Franklin County won't see a new courthouse anytime soon "unless something drastically shifts," one county board member said Wednesday, a day after voters roundly rejected a sales tax hike to replace the county's 140-year-old courthouse.

"There is no plan B," County Board member Tom Vaughn said Wednesday. "I wasn't making that up. We have a budget that has no extra revenue. We don't have any money to invest in it. Illinois has no money. We're like orphans out here."

Such is the reality that follows Tuesday's referendum vote, which saw nearly two-thirds of voters pass on a proposal to levy a 1 percent sales tax to pay for a new $20 million courthouse. County officials said the 1 percent sales tax would have expired in no more than 20 years, but their arguments ran headlong into business-minded opposition that agreed with the need for a new courthouse, but rejected to raising taxes to pay for it.

"We just can't raise taxes to do it," County Seat Antique Mall owner Ken Burzynski told the Evening News after Tuesday's vote was tallied. "We have to find another way."

Now, however, some county leaders say there is no other way -- and they say they are unlikely to ask taxpayers for the money via a sales tax referendum again.

" We'll just have to listen to the people," County Board Chairman Randall Crocker said Wednesday. "I understand people's thoughts, and we will try to honor those."
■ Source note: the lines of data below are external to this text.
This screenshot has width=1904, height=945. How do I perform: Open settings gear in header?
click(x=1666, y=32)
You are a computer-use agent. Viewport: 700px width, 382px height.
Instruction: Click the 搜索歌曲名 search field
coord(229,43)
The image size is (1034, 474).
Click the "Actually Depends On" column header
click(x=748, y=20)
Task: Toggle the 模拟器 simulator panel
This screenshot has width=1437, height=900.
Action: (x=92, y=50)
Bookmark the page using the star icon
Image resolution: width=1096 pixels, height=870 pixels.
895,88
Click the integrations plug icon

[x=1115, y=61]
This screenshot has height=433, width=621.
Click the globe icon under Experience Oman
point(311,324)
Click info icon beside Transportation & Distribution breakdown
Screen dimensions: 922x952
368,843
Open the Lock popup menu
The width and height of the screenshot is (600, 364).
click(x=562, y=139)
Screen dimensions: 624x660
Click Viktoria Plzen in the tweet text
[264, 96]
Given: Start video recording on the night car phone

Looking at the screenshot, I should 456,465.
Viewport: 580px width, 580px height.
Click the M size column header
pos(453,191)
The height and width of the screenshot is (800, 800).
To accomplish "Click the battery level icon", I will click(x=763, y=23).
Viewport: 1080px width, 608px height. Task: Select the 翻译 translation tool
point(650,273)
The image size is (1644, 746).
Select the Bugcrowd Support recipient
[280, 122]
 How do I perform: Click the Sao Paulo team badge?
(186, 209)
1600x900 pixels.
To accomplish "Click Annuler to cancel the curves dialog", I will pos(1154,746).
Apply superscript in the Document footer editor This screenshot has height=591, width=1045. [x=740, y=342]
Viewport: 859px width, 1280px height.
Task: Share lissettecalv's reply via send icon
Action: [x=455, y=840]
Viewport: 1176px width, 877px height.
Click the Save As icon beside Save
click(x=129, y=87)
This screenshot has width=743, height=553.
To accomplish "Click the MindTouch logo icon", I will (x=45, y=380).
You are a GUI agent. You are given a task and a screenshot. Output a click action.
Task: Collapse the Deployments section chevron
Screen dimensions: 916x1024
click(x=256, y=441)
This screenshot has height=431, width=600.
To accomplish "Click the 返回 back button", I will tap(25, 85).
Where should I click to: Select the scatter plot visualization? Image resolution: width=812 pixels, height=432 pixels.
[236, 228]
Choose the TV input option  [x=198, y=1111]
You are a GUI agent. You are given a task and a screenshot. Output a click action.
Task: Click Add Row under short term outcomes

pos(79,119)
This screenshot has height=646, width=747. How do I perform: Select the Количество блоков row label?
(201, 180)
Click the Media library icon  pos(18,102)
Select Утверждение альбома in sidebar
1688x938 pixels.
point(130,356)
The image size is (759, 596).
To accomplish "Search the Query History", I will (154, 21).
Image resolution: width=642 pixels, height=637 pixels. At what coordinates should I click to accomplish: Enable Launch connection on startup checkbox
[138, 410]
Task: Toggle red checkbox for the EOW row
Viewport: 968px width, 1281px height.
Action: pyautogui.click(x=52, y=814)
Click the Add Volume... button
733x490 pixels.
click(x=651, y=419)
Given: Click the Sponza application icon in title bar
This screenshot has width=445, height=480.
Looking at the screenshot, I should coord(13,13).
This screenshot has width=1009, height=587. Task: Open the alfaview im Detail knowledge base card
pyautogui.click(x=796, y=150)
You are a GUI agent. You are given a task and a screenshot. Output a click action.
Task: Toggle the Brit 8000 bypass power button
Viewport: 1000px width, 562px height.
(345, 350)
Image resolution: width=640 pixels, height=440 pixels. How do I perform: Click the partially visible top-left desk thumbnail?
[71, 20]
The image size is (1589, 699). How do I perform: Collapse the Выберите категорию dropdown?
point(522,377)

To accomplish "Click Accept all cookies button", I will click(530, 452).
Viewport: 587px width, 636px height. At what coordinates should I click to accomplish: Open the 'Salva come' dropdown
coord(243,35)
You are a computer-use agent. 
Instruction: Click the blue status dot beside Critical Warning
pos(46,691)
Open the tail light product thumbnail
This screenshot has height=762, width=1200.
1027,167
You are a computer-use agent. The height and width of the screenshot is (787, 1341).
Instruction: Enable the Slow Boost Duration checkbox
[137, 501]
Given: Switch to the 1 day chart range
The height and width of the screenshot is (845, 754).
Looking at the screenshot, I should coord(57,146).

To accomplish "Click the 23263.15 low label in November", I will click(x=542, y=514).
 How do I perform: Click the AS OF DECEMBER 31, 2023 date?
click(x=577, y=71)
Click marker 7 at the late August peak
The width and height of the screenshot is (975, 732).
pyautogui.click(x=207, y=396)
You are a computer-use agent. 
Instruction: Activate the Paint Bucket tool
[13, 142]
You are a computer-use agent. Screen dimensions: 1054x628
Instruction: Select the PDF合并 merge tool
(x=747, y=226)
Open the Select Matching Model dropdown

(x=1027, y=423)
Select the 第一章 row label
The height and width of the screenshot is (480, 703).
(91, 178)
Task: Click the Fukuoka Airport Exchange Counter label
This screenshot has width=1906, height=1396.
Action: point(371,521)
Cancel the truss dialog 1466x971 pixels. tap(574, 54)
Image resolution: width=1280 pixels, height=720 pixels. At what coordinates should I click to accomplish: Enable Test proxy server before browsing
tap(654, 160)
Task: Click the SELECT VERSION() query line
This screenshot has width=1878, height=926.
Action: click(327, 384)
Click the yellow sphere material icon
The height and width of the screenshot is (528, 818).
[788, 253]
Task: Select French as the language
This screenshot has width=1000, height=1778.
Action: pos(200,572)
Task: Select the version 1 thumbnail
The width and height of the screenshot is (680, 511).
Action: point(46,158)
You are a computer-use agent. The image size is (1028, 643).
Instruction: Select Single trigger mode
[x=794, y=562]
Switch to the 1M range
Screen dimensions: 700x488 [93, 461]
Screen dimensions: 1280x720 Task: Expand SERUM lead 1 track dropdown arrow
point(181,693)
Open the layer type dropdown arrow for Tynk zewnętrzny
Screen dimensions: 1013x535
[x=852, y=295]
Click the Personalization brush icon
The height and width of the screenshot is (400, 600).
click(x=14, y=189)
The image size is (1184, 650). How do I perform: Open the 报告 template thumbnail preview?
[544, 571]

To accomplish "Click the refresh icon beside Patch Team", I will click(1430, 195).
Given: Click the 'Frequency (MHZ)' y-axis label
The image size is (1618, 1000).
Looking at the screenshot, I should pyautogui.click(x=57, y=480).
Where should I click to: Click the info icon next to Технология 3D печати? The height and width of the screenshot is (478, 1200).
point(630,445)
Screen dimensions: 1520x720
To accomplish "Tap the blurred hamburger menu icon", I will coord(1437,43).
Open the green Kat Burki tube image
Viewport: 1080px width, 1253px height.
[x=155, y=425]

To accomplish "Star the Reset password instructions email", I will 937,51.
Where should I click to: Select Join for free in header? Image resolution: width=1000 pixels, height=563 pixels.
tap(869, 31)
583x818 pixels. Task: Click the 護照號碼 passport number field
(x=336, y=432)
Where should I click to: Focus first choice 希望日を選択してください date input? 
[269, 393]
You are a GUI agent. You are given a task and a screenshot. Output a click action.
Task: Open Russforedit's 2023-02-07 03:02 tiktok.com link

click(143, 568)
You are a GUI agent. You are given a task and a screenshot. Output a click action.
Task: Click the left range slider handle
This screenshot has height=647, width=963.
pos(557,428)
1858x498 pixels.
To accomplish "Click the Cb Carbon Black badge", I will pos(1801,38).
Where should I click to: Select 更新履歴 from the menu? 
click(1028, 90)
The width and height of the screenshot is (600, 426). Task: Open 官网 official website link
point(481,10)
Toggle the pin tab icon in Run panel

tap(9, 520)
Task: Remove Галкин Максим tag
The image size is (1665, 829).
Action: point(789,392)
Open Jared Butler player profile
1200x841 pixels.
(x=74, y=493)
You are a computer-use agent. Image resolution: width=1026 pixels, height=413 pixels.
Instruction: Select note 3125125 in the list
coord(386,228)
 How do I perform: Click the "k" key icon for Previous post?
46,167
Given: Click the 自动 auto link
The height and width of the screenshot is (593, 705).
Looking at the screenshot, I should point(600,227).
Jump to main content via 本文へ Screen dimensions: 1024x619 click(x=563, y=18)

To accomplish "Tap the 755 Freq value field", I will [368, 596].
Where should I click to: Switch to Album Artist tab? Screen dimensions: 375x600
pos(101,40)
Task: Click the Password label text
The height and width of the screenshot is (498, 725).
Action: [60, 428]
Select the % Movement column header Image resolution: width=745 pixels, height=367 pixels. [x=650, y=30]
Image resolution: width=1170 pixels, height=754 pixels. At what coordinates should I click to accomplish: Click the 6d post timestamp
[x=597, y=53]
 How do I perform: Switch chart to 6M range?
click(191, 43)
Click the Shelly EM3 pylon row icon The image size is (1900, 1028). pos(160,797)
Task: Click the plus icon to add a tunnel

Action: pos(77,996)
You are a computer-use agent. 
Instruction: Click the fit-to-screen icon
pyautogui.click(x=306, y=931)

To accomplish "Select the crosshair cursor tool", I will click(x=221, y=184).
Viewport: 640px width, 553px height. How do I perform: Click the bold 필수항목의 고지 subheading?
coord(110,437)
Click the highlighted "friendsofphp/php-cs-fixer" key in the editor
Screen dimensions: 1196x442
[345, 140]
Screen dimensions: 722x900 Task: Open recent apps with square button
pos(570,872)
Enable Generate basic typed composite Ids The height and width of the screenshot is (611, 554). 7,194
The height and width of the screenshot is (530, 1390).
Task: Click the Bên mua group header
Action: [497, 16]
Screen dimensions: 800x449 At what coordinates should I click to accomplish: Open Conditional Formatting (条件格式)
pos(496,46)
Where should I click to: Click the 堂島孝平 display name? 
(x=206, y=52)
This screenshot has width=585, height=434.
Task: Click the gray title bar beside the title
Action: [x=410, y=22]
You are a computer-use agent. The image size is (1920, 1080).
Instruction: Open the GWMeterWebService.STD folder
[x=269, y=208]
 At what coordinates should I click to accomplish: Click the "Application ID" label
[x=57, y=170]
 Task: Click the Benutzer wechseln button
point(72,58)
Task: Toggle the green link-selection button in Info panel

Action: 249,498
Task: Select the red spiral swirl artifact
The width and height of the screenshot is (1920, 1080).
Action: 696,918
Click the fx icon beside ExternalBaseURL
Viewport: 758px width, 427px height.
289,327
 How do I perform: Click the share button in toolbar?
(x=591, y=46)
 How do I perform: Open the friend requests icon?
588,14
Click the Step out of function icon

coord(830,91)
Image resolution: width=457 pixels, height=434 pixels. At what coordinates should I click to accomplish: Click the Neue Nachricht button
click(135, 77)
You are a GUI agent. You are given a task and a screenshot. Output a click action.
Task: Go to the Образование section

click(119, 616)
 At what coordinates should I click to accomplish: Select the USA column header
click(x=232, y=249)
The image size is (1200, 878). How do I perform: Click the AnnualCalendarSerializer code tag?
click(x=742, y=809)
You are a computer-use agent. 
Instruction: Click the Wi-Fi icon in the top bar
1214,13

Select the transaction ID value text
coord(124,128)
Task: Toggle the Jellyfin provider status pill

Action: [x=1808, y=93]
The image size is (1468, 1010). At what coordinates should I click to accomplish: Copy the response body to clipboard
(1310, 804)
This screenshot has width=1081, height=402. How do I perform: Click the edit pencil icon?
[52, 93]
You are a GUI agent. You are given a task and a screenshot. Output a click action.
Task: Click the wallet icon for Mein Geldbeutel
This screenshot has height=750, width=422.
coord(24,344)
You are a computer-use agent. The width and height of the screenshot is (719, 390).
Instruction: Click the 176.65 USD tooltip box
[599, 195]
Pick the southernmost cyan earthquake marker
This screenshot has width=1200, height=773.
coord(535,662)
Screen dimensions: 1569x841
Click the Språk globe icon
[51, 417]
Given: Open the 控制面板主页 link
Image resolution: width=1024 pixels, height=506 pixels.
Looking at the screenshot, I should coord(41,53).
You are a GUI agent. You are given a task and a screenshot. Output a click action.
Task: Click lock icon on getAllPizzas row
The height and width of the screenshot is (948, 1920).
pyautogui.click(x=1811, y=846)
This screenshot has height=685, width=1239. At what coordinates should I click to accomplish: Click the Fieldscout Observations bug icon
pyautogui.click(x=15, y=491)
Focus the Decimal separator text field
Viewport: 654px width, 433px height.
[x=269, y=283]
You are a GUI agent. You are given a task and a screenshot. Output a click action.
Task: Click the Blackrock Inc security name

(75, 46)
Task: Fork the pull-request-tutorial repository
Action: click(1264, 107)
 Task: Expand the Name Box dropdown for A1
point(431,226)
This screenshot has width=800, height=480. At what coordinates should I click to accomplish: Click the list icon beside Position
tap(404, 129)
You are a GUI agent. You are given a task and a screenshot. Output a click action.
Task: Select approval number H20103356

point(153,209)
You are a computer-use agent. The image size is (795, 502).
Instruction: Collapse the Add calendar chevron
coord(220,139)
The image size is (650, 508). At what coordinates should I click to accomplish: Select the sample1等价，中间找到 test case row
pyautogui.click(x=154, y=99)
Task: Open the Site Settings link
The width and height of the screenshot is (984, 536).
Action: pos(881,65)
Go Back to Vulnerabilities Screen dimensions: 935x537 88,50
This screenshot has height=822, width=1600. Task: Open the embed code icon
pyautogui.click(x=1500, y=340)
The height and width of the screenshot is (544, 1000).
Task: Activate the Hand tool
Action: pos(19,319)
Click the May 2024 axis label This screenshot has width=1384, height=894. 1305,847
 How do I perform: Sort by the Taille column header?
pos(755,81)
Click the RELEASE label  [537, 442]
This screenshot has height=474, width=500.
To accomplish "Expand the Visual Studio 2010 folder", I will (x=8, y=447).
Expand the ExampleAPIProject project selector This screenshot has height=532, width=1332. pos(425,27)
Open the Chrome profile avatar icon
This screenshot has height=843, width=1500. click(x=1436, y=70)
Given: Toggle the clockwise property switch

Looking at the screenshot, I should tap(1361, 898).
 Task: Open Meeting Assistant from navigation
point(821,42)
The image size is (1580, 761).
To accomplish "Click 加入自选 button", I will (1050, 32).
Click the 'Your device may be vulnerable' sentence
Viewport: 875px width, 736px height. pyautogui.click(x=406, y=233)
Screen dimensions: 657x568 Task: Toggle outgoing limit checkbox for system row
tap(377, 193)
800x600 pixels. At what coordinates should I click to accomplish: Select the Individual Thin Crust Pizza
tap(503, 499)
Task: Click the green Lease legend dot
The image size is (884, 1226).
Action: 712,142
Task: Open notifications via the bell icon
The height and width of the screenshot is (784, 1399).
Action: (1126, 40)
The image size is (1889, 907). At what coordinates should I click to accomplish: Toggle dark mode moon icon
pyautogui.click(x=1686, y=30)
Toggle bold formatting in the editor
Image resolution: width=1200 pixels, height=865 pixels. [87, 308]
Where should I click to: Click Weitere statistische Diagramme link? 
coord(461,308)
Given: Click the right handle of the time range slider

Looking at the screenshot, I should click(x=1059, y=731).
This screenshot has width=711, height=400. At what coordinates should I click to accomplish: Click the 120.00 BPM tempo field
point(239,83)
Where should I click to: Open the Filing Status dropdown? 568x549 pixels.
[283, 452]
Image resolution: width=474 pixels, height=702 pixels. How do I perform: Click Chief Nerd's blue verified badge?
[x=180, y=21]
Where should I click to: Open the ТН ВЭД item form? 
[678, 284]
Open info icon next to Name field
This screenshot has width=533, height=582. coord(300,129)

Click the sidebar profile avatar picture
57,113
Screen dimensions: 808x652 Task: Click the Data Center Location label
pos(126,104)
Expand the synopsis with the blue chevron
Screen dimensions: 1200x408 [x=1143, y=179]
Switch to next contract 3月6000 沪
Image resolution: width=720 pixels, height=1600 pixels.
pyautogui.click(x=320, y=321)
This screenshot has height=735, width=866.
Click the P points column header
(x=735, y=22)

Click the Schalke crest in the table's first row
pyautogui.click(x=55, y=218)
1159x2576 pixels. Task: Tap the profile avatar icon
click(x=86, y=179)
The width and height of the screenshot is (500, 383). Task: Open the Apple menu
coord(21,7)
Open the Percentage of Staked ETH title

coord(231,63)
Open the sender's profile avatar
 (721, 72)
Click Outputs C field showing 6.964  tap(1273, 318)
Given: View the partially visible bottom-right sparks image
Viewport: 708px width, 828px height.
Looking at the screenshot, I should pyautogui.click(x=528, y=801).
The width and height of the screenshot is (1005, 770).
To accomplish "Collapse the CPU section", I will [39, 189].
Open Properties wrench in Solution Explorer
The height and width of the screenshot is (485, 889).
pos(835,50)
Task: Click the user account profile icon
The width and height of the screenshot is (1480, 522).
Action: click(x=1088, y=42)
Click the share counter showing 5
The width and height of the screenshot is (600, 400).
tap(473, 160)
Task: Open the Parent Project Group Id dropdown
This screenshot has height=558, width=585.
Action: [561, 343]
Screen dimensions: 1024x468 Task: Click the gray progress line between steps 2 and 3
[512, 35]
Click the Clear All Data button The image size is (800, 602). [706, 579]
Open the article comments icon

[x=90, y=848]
Tuesday's referendum failure followed a similar experience in 2015, when voters recected a .25 percent sales tax bump to pay for maintenance on the existing courthouse. Vaughn said widespread anti-government sentiment contributed to the failure of the most recent effort.

"A lot of people have a mentality that is very against government spending," Vaughn said. "But this was the game. We really thought this was the best approach. I don't think there is another plan."

Crocker said selling bonds to pay for a new courthouse is not feasible and would be "a monumental project for us," and Vaughn said research has found there to be little in the way of grant funding available to counties for such projects.

Crocker said that until another option surfaces, county leaders will just have to hope for the best. They have little other choice.

"I just hope nothing major happens in the coming months or years," Crocker said.